The National Treasury Cabinet Secretary Hon Henry Rotich is set to table in Parliament his seventh budget for the fiscal year 2019/2020, but just how much of this money will be spent on development projects?
Out of the KShs 3.02 trillion spending plan for the budget, President Uhuru Kenyatta’s Big Four agenda development plans, namely manufacturing, affordable housing, affordable healthcare, and food security, will get KSh 450.9 billion.
Rotich allocated a total of KSh 55.97 billion for food security, manufacturing KShs 125.42 billion, affordable healthcare KShs 82 billion, and affordable housing scheme KShs 103.15 billion.
The executive arm of the government will earn a total of KShs 1.84 trillion, Parliament KShs 43.78 billion and the Judiciary arm Kshs18.88 billion according to the budget estimates.
The CS is presumed to tell Kenyans how he is going to finance the budget with a deficit of more than KShs 607 billion, and with no room left for funding of more debts, at least according to the Central Bank of Kenya (CBK) chief Patrick Njoroge.

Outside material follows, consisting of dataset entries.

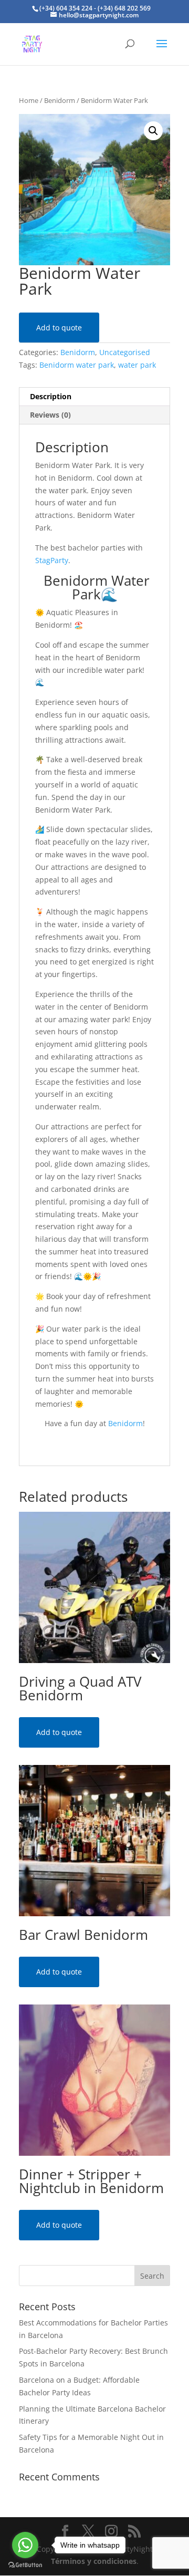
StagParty (51, 560)
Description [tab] (50, 396)
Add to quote (59, 328)
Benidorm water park (76, 365)
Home (28, 100)
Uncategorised (124, 352)
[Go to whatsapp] (25, 2545)
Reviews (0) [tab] (50, 415)
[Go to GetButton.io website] (25, 2565)
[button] (153, 130)
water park (137, 365)
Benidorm (59, 100)
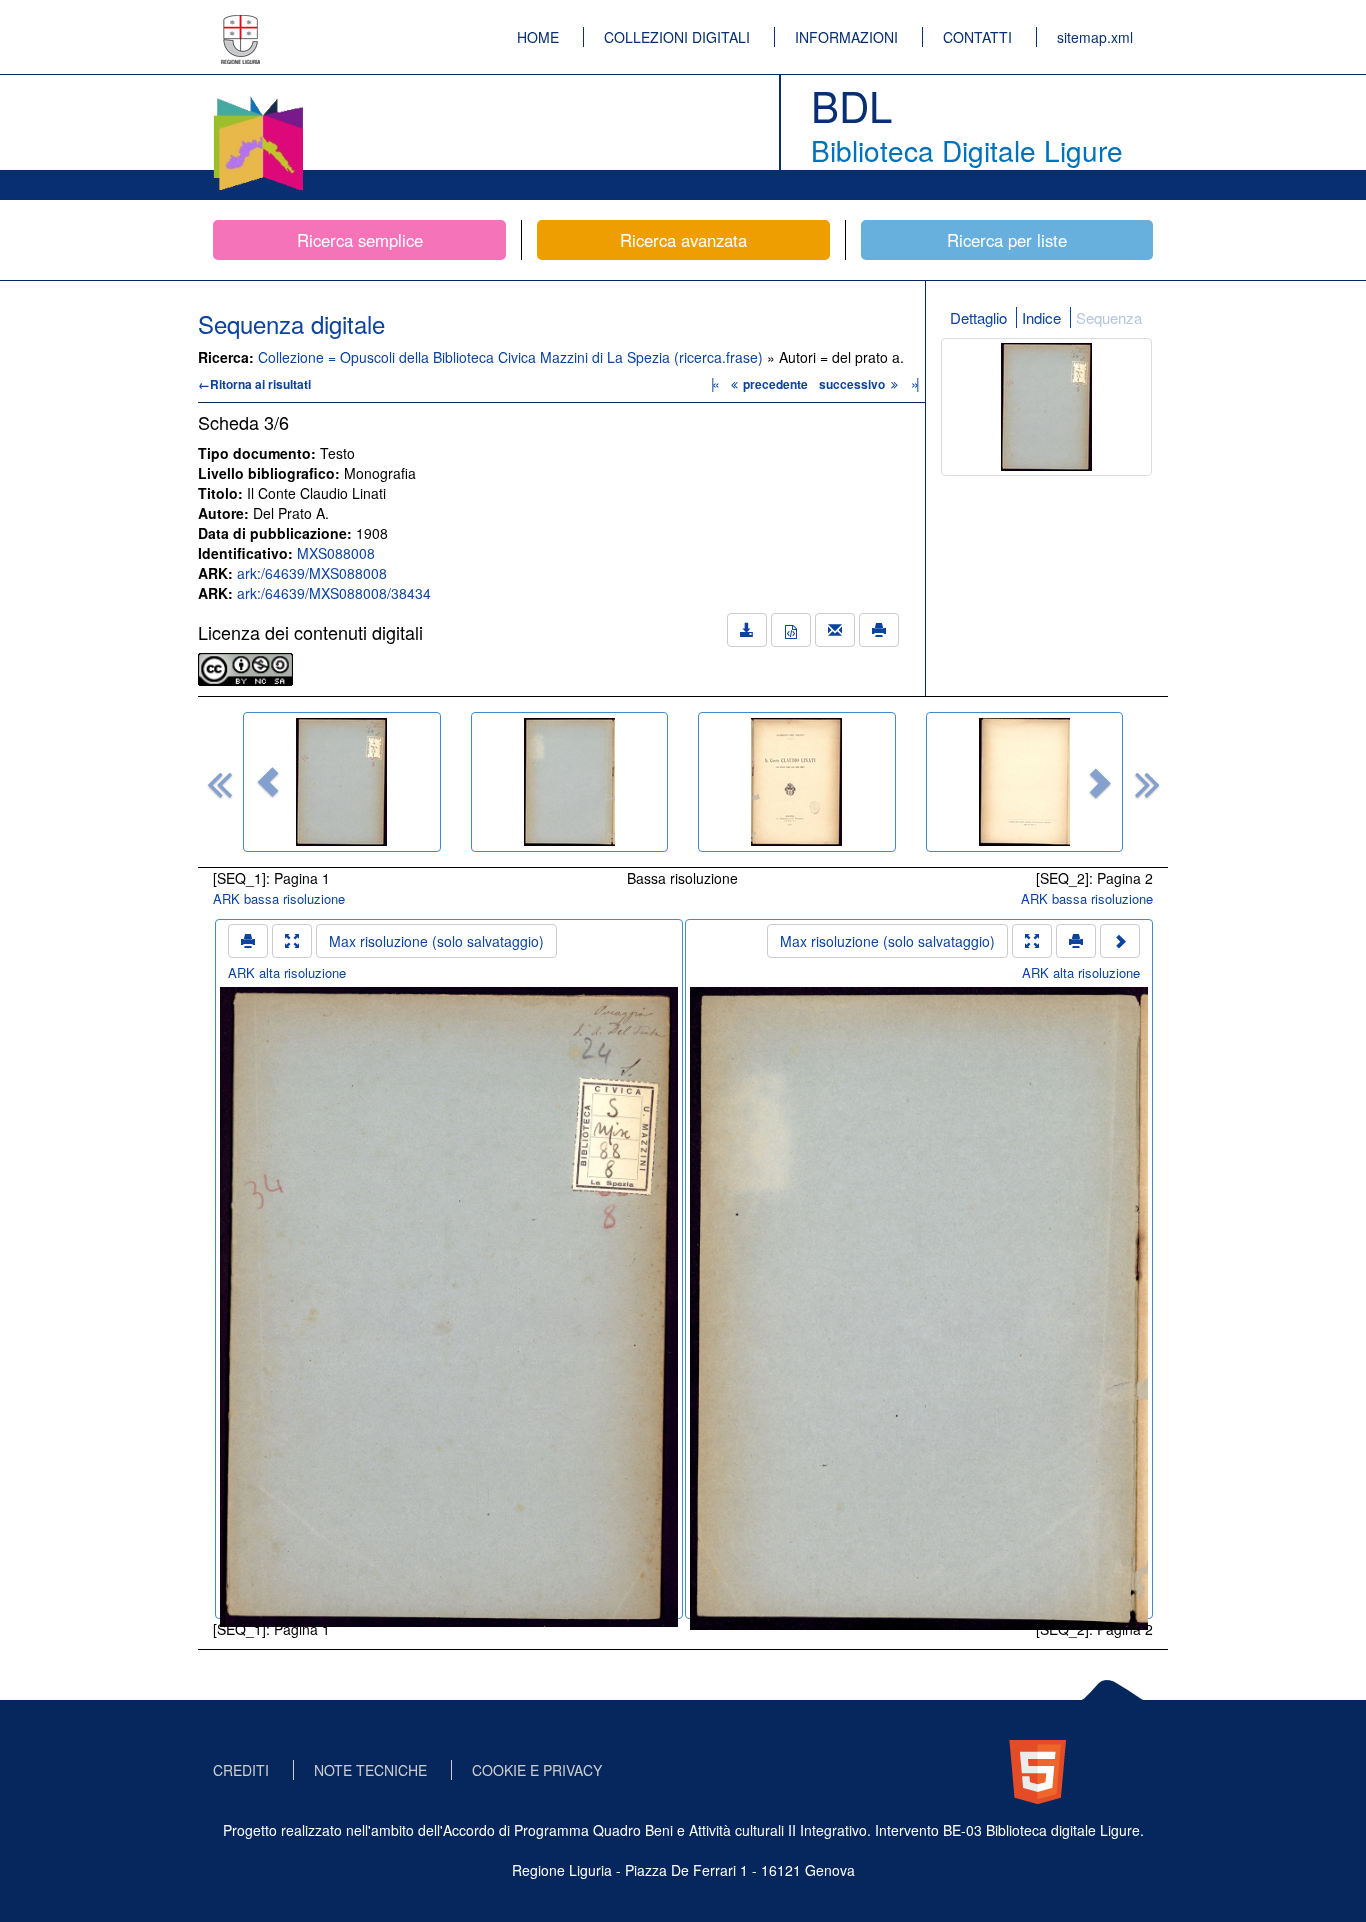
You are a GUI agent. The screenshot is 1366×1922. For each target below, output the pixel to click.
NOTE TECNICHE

Rotich could nonetheless be forced to return to the domestic and international exchanges for more loans to plug the hole in light of the shortfall in revenue collection, a move that could further worsen the country’s public debt situation.
Kenya Revenue Authority (KRA) was to raise KShs 1.6 trillion in revenue by the end of June 2019, but that budget target is not likely to be met acknowledging the taxman had managed to raise only KSh 1.1 trillion by April 30, 2019.
The Treasury chief is thus expected to come up with a raft of other propositions on how to compensate for the shortfall to be able to finance the national budget adequately.
Although the exchequer had proposed sealing of the open loopholes for revenue leakage and increasing the tax base, it is not yet very clear how much more would be raised or who will shoulder extra tax burden should new tax measures be introduced.